Work request:
Could you reproduce, from the records below, everything from the line with "Library (116, 2418)" down to the line with "Contact us (49, 2254)", keeping both of those lines and changing nothing?

★ ★ ★ ★

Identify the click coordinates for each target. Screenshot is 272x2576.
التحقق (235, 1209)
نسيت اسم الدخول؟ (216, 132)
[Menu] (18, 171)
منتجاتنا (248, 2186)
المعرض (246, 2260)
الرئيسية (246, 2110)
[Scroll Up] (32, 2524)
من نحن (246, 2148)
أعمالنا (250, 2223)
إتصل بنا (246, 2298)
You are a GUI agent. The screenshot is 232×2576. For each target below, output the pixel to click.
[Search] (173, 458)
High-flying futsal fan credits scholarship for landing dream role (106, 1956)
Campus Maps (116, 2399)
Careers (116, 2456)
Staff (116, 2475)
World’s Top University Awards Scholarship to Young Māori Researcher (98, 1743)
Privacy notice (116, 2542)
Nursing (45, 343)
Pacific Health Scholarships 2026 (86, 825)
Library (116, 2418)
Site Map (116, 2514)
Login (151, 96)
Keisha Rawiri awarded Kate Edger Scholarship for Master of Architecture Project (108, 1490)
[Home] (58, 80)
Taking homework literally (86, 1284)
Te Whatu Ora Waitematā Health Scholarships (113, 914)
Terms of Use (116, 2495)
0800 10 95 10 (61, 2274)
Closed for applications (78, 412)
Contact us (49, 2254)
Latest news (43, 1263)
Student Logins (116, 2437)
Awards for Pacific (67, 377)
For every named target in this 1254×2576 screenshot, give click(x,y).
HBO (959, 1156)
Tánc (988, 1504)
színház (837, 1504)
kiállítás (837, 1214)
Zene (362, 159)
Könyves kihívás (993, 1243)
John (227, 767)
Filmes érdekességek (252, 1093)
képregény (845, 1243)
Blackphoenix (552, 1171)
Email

★ ★ ★ ★

Task solution:
Library (116, 2418)
Site Map (116, 2514)
Login (151, 96)
Keisha Rawiri awarded Kate Edger Scholarship for Master of Architecture Project (108, 1490)
[Home] (58, 80)
Taking homework literally (86, 1284)
Te Whatu Ora Waitematā Health Scholarships (113, 914)
Terms of Use (116, 2495)
0800 10 95 10 (61, 2274)
Closed for applications (78, 412)
Contact us (49, 2254)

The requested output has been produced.